クリムトが1909年に描いた『ユディトII』は、高さ178cmに対して幅はわずか46cmという、極端に縦長のカンヴァスに描かれた作品です。金箔を多用した「黄金の時代」の終盤にあたる時期の制作で、クリムトはその8年前にも同じ主題で『ユディトI』を描いています。
見どころ
縦に極端に細長い画面
高さ178cmに対し、幅は46cmしかありません。クリムトが好んだ正方形のカンヴァスとは対照的な、極端に縦長の形です。
黄金の時代の終盤に
『接吻』などに代表される、金箔を多用した「黄金の時代」の作品は1907〜08年頃に集中しています。1909年に描かれた『ユディトII』は、その終盤にあたる時期の制作です。1910年代に入るとクリムトは金箔を用いる装飾的な作風から離れていきました。
繰り返し描いた宿命の女
クリムトの作品には「ファム・ファタル(宿命の女)」が繰り返し描かれています。1901年の『ユディトI』に続いて、この『ユディトII』も同じ主題を扱った作品です。
ウィーンの寵児から分離派へ
グスタフ・クリムトは1862年、ウィーン近郊のバウムガルテンに生まれました。工芸学校で古典主義的な教育を受けた後、弟や友人と共同で美術やデザインの仕事を請け負い、ウィーンのブルク劇場の装飾などで名声を確立します。

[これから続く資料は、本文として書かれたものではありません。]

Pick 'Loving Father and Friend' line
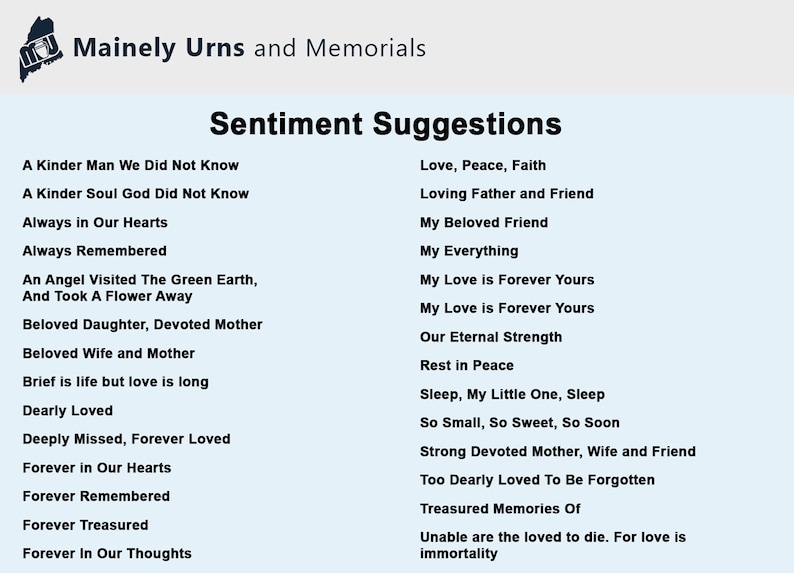The width and height of the screenshot is (794, 573). 507,194
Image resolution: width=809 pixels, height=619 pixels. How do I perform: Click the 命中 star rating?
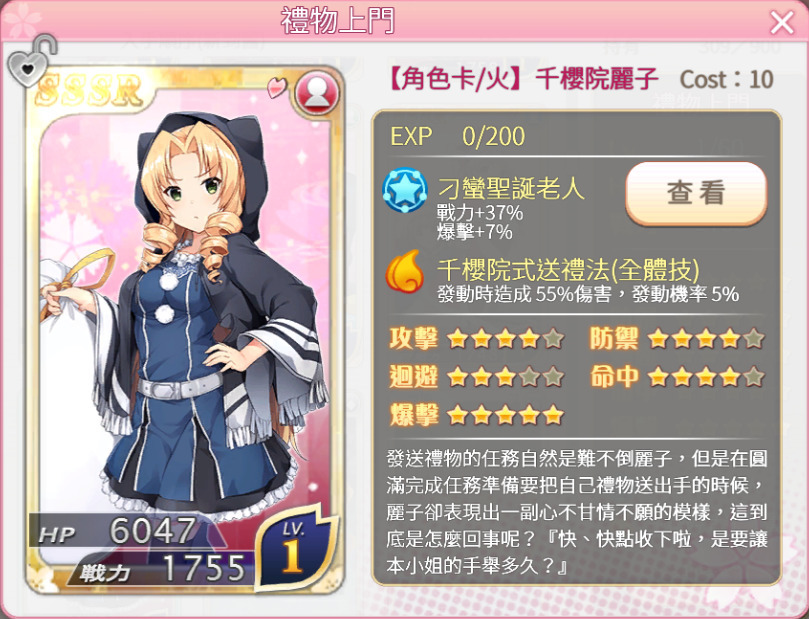(x=677, y=377)
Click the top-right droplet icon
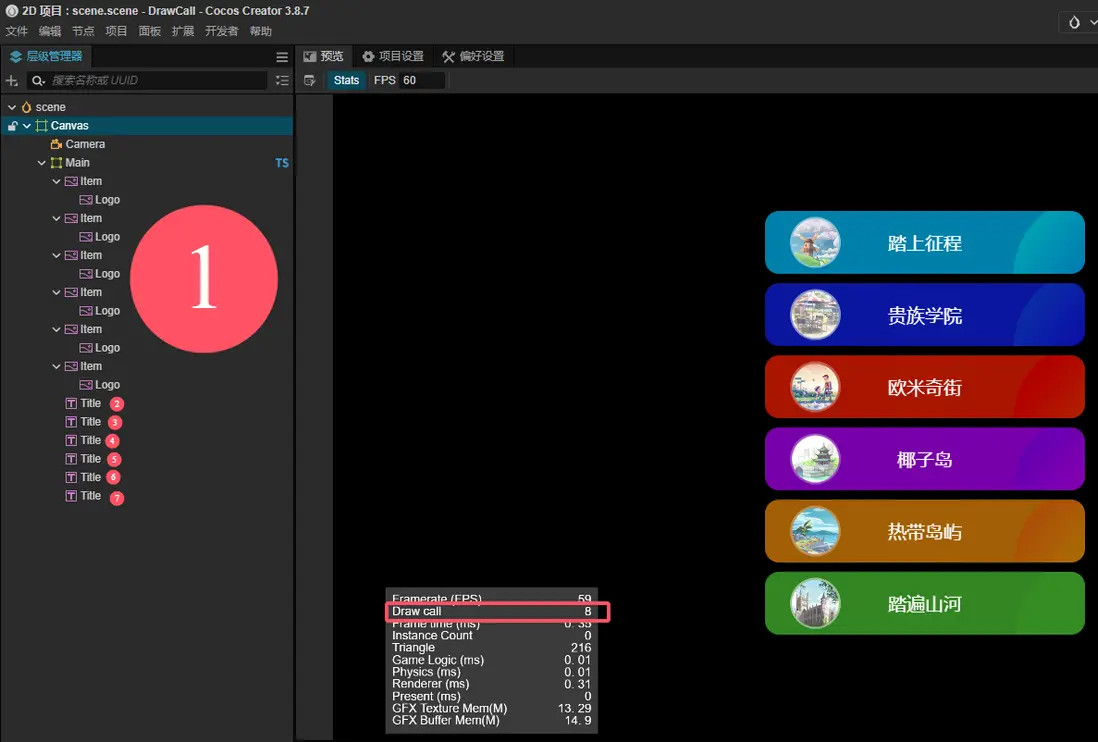 pos(1074,22)
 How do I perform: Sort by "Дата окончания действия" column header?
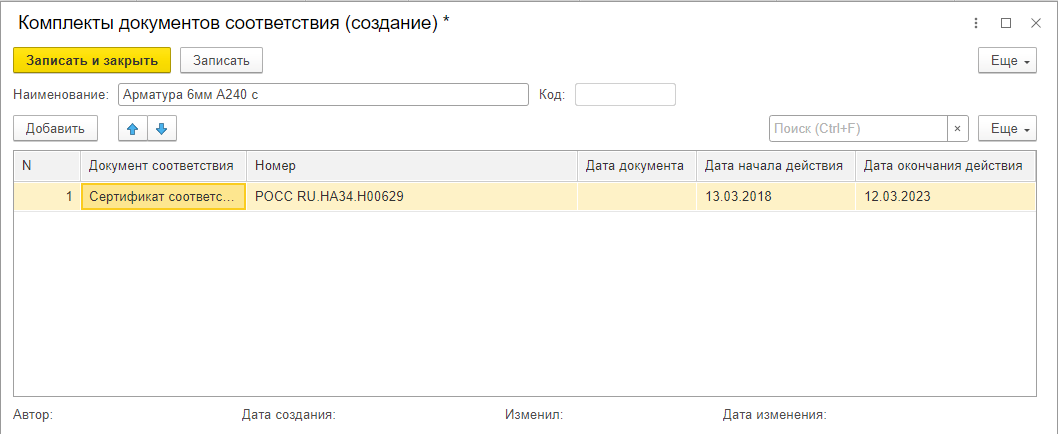point(942,166)
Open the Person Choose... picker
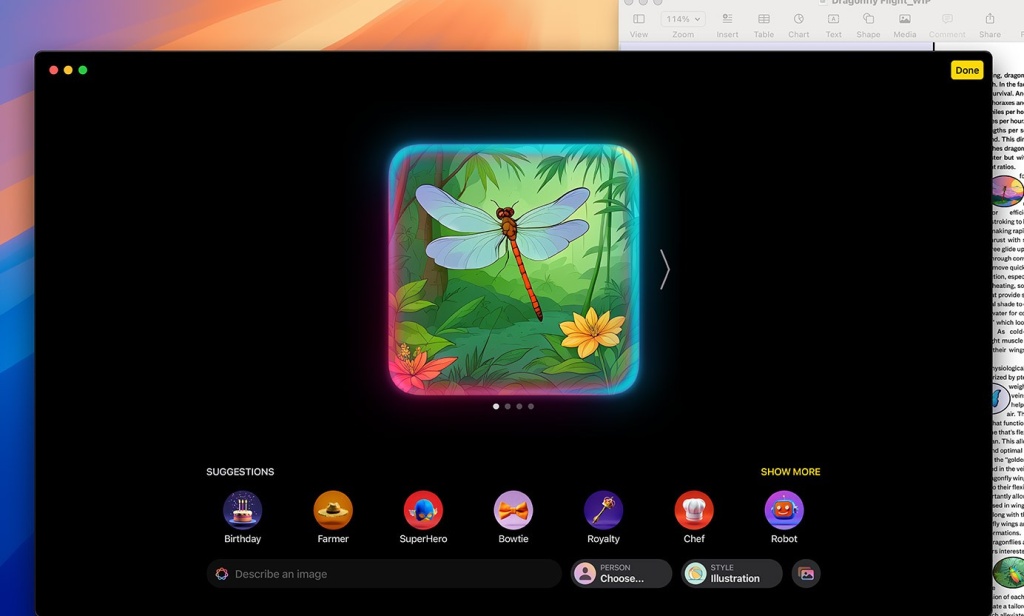Viewport: 1024px width, 616px height. click(x=621, y=574)
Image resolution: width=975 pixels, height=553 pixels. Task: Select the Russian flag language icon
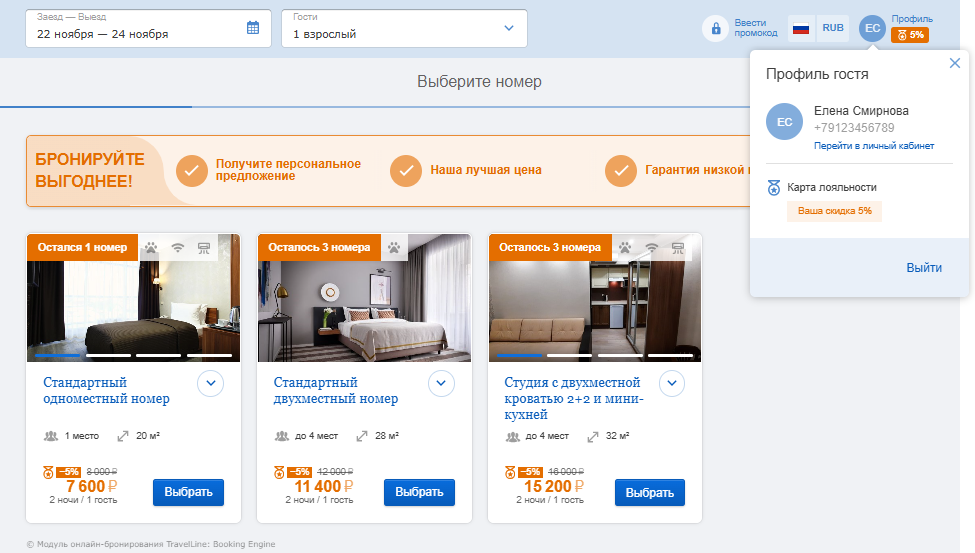tap(801, 28)
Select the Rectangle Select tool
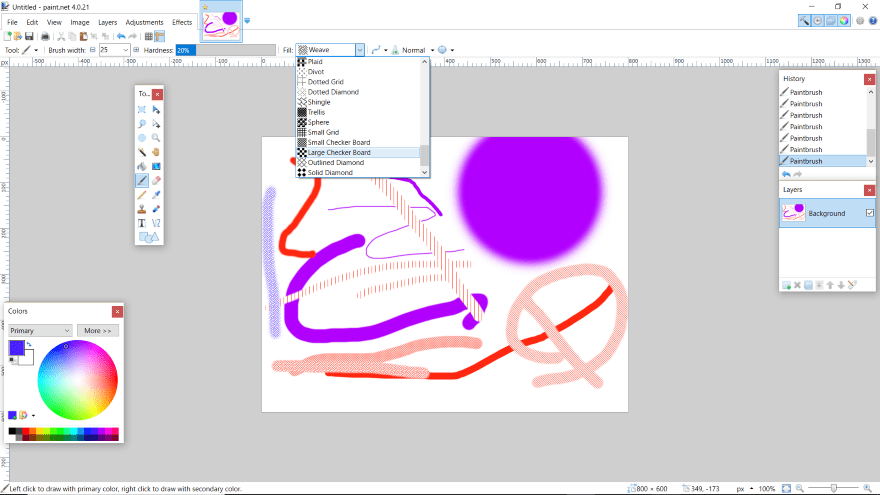This screenshot has width=880, height=495. tap(142, 109)
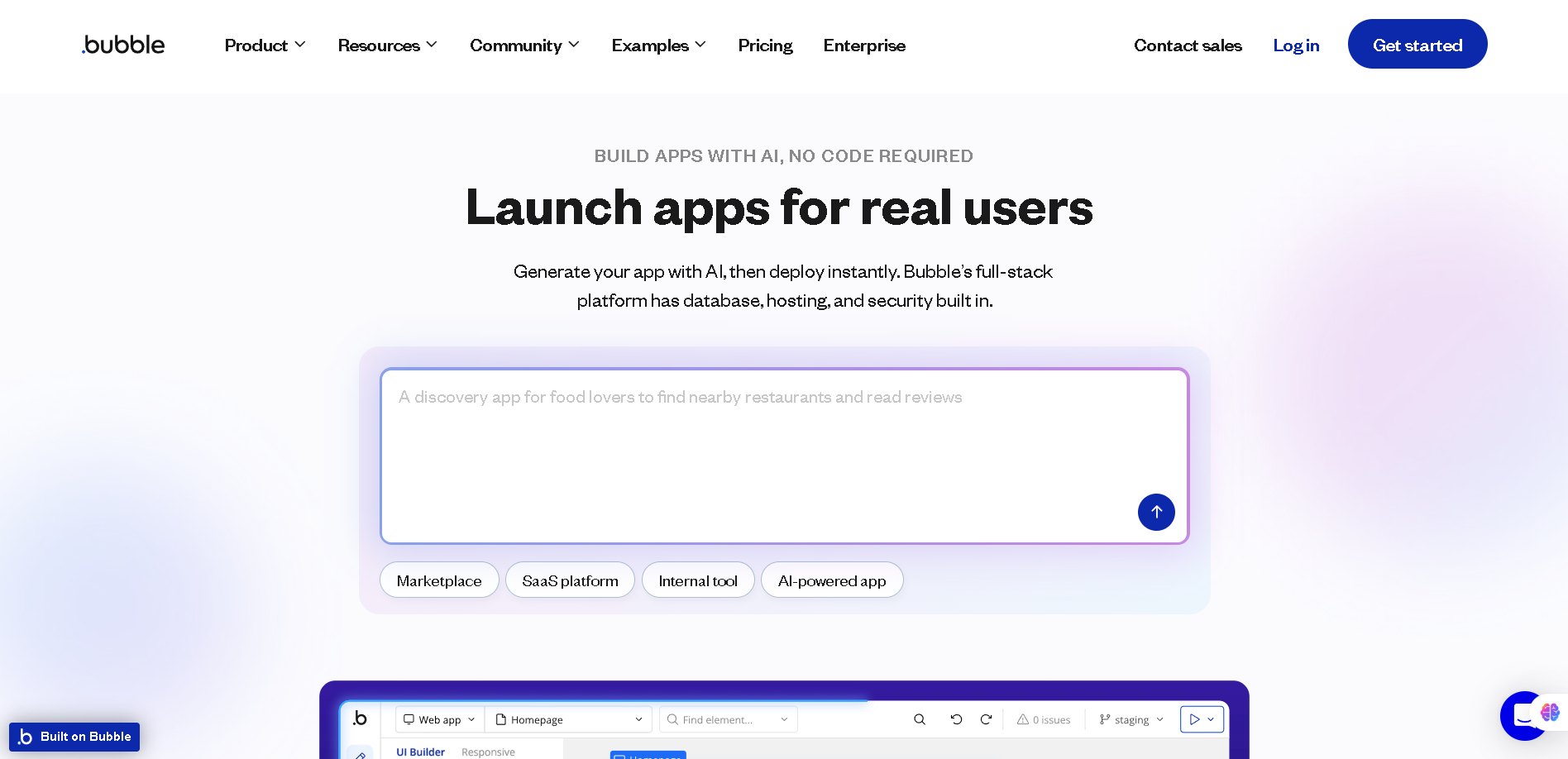The height and width of the screenshot is (759, 1568).
Task: Click the magnifier search icon in editor toolbar
Action: coord(919,719)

1897年には保守的な美術家組合を離れた若手芸術家たちによって結成されたウィーン分離派の初代会長に就きました。1905年に分離派を脱退した後は、上流階級の婦人たちの肖像画を多く手がけています。
黄金の時代とその後
『接吻』に代表される、金箔を多用した華やかな「黄金の時代」の作品群は、1907年から1908年頃に集中しています。1909年に描かれた『ユディトII』は、この時期の終盤にあたる制作です。クリムトの作品には、女性の裸体や官能的なテーマとともに「ファム・ファタル(宿命の女)」が繰り返し描かれており、1901年の『ユディトI』に続くこの作品も同じ系譜に連なります。1910年代に入るとクリムトは金箔を用いる装飾的な作風から離れていき、1918年、ウィーンで亡くなりました。
よくある疑問
- 『ユディトII』はどこにある?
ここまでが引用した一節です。